Just as you can’t reasonably discuss political violence in our nation without acknowledging that it is perpetrated by insane extremists of all stripes, so you can’t pretend that the other side is full of melty snowflakes who can’t take the heat when your side takes cancel culture to new levels without any sense at all of the double-standard irony.
President Donald Trump, unlike any other president in modern memory, in the wake of the assassination of his ally Charlie Kirk refused to acknowledge that such violence is being perpetrated by malign forces on the right as well as on the left. But Trump as usual takes such a position to extremes. Asked at a press conference why he did not order flags lowered to honor Melissa Hortman, the Democratic speaker of the Minnesota House of Representatives who was assassinated alongside her husband this summer, as he did for Kirk, Trump initially said he was “not familiar” with the case. Uh huh.
Now, more than ever, the Trump administration is on the warpath against (formerly) protected expressions of opinion. In what was already one of the most precarious moments for freedom in our society in our time, Trump is making matters radically, dangerously worse.
His vice president tells podcast listeners that if they hear opinions they don’t like from other Americans, they should contact employers in order to have people fired.

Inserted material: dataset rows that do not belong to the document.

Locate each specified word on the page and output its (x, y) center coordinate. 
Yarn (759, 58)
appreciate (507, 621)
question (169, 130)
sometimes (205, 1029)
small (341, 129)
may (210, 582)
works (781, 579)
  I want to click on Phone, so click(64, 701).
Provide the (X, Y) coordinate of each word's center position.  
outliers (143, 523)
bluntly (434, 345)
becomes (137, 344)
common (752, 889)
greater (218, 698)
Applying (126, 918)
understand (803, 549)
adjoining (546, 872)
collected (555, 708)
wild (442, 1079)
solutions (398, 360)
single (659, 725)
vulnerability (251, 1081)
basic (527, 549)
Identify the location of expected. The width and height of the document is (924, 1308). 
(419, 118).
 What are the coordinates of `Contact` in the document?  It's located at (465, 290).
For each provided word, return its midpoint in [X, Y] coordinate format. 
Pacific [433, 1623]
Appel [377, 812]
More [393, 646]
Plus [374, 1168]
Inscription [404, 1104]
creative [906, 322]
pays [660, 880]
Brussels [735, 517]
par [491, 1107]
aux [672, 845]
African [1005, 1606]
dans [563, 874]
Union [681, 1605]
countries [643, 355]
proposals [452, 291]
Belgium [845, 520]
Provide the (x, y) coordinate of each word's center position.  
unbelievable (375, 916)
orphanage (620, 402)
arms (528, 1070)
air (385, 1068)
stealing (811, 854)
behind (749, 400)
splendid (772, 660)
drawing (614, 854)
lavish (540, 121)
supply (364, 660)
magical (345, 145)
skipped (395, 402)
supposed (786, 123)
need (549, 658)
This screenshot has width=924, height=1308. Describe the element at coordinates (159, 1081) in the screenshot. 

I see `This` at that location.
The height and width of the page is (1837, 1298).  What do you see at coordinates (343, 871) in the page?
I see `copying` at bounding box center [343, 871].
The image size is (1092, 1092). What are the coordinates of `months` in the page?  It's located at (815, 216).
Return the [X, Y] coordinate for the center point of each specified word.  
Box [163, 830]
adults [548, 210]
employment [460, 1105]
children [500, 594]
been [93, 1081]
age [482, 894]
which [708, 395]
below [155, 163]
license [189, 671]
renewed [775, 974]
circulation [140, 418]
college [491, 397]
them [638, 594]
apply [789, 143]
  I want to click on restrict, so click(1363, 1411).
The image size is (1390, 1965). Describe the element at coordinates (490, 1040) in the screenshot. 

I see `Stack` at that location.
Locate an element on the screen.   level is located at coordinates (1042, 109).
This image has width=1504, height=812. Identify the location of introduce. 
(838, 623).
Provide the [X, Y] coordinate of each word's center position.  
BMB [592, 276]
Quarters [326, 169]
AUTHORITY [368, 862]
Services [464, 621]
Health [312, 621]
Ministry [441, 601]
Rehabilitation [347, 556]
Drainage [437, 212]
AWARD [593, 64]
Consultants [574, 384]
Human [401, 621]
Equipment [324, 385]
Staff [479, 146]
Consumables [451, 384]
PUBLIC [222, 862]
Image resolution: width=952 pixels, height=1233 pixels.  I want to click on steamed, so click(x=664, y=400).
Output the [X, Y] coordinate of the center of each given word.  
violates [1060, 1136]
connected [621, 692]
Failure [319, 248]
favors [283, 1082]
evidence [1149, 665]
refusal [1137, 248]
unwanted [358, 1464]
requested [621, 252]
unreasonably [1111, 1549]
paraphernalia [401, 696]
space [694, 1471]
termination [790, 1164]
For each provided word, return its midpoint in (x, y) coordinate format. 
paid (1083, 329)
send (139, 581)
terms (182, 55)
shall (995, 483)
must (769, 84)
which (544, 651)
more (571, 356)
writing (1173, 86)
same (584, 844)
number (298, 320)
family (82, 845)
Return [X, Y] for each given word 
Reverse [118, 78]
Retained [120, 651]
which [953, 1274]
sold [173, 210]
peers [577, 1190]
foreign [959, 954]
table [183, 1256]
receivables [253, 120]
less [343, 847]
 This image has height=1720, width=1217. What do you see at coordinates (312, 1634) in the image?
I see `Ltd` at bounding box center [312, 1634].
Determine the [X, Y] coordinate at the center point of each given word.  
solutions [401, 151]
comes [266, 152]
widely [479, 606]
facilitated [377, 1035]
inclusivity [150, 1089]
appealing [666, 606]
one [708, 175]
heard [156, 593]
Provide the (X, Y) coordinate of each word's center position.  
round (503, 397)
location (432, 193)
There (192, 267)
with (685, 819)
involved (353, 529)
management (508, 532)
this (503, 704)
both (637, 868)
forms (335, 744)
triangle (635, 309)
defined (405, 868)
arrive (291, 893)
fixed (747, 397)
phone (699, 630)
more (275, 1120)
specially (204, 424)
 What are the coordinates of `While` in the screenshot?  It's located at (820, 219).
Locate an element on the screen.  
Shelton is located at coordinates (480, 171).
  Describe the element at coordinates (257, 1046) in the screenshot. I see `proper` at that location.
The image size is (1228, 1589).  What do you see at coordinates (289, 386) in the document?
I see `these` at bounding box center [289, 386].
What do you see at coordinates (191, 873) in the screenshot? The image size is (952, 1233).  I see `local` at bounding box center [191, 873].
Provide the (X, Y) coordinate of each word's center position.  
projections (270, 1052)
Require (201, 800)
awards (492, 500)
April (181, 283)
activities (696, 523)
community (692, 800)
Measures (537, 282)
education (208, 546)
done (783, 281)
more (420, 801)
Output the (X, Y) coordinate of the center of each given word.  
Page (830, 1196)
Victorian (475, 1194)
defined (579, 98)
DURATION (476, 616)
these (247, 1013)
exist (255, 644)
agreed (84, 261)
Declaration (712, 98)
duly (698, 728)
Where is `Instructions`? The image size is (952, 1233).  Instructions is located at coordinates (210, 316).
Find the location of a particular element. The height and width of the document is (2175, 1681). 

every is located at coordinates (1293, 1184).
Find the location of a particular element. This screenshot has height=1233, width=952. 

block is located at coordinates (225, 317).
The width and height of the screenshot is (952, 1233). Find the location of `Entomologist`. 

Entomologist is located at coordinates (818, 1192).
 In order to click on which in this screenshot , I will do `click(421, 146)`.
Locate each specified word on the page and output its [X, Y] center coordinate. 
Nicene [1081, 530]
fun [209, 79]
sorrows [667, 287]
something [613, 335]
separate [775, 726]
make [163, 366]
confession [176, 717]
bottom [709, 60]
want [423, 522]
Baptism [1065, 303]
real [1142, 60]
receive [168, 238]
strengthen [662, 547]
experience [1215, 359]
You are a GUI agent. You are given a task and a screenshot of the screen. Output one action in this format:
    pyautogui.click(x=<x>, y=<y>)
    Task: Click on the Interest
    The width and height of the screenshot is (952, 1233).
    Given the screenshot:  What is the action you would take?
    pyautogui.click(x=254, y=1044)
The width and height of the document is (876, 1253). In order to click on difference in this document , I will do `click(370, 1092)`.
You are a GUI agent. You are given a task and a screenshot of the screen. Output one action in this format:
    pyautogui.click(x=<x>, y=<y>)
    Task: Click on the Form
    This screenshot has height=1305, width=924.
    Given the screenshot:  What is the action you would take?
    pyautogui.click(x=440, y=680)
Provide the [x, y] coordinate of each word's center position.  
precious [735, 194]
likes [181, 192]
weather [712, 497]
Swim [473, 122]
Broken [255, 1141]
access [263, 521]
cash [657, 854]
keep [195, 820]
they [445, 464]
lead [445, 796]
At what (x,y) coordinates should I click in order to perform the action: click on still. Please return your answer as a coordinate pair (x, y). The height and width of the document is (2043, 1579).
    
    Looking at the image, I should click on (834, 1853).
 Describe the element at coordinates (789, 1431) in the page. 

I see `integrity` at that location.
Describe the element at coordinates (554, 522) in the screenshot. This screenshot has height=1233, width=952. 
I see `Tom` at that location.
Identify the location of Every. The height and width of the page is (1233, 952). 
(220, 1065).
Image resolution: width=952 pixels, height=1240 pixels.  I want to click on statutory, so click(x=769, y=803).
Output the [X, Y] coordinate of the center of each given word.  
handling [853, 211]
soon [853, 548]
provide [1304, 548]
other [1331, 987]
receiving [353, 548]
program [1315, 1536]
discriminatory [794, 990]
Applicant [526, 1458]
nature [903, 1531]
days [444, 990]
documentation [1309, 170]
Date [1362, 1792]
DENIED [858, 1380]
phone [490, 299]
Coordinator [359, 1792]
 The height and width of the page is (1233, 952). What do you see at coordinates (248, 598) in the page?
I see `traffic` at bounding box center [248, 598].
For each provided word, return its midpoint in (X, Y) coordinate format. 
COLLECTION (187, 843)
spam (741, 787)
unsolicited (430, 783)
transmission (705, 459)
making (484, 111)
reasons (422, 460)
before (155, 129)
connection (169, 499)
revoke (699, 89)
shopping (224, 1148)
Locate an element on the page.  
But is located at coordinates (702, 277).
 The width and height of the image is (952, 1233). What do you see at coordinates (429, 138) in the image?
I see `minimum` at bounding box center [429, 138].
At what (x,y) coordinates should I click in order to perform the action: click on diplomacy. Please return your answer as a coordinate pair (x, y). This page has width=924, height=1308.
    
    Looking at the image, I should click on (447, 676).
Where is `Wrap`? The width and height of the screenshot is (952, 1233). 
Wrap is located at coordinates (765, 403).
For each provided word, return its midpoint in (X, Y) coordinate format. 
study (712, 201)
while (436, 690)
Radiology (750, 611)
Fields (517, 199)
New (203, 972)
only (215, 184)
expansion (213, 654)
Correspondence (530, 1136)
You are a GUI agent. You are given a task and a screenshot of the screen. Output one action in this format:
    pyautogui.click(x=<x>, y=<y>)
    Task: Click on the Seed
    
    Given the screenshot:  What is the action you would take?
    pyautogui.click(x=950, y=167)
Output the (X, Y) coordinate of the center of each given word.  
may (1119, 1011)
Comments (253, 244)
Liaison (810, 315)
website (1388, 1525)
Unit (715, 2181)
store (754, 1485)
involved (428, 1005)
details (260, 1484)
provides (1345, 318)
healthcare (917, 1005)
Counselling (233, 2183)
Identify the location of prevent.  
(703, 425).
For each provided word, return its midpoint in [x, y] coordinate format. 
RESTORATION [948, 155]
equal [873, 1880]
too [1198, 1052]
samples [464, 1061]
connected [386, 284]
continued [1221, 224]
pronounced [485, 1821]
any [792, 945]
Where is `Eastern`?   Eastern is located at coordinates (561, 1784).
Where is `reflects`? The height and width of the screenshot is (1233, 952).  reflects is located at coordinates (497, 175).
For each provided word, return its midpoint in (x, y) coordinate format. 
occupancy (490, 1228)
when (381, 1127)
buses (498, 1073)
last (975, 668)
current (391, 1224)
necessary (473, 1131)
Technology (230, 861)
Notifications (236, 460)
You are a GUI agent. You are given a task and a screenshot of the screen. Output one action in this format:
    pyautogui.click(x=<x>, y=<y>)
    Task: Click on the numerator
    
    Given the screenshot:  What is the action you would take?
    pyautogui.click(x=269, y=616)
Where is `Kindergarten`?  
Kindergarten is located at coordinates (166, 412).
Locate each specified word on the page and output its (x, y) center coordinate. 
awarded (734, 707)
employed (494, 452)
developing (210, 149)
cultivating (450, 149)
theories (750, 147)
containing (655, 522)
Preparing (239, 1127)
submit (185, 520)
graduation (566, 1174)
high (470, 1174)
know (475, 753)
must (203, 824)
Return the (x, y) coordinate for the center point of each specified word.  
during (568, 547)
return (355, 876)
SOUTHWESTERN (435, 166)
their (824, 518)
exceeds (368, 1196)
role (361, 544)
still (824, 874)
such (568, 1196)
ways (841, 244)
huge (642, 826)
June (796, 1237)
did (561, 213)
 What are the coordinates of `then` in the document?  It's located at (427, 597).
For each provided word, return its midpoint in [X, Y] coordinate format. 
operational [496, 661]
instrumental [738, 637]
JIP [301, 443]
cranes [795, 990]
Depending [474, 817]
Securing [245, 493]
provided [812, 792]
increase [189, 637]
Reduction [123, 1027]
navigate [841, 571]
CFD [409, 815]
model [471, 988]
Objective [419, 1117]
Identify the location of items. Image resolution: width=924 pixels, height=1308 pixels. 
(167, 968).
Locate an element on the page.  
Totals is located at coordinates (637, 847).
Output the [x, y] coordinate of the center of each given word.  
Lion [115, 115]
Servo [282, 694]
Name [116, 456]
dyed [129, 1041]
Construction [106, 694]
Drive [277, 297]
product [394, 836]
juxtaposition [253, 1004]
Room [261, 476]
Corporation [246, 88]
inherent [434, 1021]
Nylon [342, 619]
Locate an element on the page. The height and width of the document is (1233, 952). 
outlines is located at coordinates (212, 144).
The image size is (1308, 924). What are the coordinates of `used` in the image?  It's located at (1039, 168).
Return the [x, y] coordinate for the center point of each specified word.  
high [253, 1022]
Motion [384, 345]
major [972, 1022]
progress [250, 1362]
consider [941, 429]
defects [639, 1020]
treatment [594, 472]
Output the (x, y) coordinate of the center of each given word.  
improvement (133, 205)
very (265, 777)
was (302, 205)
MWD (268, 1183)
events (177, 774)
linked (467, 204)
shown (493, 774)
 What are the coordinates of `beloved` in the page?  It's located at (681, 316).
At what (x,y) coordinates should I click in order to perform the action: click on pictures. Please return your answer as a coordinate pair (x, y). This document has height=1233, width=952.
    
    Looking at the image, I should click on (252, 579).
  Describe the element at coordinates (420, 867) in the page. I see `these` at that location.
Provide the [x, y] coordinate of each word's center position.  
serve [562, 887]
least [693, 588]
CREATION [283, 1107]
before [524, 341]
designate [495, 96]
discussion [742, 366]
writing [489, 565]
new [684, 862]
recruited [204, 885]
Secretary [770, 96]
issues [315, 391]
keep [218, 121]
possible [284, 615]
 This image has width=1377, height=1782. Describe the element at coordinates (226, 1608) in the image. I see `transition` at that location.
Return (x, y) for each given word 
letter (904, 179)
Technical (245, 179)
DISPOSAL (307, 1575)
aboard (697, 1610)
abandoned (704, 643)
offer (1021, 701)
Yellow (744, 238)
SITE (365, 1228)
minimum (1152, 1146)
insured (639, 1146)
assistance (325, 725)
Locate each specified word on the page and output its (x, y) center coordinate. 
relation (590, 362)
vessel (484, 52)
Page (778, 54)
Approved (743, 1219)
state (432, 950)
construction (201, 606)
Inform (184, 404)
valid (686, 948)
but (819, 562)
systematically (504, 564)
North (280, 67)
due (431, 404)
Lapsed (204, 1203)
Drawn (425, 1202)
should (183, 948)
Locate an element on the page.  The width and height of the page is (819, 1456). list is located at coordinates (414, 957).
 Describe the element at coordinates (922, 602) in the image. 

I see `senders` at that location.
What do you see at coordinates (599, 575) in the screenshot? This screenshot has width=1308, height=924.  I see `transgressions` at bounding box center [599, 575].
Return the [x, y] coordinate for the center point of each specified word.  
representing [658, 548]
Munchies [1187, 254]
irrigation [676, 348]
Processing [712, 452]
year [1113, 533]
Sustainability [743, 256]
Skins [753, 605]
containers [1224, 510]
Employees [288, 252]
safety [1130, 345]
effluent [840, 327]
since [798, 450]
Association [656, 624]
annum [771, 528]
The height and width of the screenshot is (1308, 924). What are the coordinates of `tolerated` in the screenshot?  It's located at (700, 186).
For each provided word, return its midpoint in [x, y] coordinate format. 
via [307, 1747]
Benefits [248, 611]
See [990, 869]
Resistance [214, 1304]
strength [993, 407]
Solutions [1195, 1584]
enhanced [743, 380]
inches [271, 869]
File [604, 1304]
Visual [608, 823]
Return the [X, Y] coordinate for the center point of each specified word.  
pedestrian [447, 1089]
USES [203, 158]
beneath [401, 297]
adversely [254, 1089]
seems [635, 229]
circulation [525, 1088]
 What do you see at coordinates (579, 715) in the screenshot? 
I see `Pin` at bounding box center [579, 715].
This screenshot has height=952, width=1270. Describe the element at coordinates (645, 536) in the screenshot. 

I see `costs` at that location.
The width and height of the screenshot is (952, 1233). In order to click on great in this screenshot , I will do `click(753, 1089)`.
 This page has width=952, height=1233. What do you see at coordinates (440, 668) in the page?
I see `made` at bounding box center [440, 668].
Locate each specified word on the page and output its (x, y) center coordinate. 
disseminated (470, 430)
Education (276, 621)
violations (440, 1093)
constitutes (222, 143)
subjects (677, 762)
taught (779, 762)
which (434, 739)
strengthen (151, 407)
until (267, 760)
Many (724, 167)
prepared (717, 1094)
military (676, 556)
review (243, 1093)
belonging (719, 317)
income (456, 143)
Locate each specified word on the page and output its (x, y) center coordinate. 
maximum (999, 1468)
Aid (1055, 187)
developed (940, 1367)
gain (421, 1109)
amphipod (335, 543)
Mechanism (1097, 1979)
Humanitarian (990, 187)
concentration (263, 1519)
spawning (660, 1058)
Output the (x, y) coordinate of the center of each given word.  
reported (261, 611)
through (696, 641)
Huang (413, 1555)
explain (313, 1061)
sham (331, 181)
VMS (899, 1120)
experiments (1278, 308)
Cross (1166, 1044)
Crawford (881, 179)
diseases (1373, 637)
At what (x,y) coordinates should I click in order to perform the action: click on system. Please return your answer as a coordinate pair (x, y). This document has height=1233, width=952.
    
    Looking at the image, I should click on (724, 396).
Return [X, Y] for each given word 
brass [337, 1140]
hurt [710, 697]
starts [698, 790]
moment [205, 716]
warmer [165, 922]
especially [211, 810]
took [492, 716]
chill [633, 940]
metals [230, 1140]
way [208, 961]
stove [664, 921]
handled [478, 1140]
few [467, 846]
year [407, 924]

When Trump hears TV host Jimmy Kimmel say something he doesn’t like, he doesn’t just use his bully pulpit to disagree. He says that his Attorney General Pam Bondi’s recent statement about her intent to prosecute what she sees as “hate speech” about the late Charlie Kirk could mean she will “go after” Kimmel’s employer ABC “because you treat me so unfairly. It’s hate.” Trump and his FCC chair, Brendan Carr, started talking about revoking ABC’s broadcast license, which is not really a thing that exists, except on the local-station level. No matter. It’s a threat to the network’s business by powerful people. This despite the fact, as free-speech group FIRE notes, “The FCC has no authority to control what a late night TV host can say, and the First Amendment protects Americans’ right to speculate on current events even if those speculations later turn out to be incorrect.” But, in order to protect corporate interests, ABC steps in and gets ahead of the game, cancelling Kimmel’s show on its own.
In the midst of a previous political correctness epidemic, it was the American right that created the term “cancel culture,” and insisted, quite correctly, that people can say what they will in our free society. Not anymore. It’s one more sign that this administration is not really of the right, though they play conservatives on TV. They’re something else entirely: merely authoritarian.
Although, not if people of good will, ourselves, don’t allow it, and rebel, as good Americans always have, against the rising tide of conformity.
Talking of TV hosts, I have to love what David Letterman said in response to Kimmel’s suspension: “You can’t go around firing somebody because you’re fearful or trying to suck up to an authoritarian — a criminal — administration in the Oval Office. That’s just not how this works.”
Again, it is if we let it happen without speaking out.
Trump, who doesn’t believe in the First Amendment, sued “60 Minutes,” sued ABC News, sued his friend Rupert Murdoch’s Wall Street Journal. And now, in his most absurd effort yet at censoring the press, he’s suing The New York Times for a cool $15 billion for, among other things, endorsing Kamala Harris in an editorial he describes as “deranged” because the endorsement wasn’t for him, and for failing to write that Trump was already “a mega-celebrity and an enormous success in business” when he was hired for “The Apprentice” TV show.
Stop the assassinations. Snitch on people you know who are crazy and want to kill political figures, so their guns are taken away. And, just as importantly, stand up against these despots who want to take away the most American thing of all: your freedom of speech.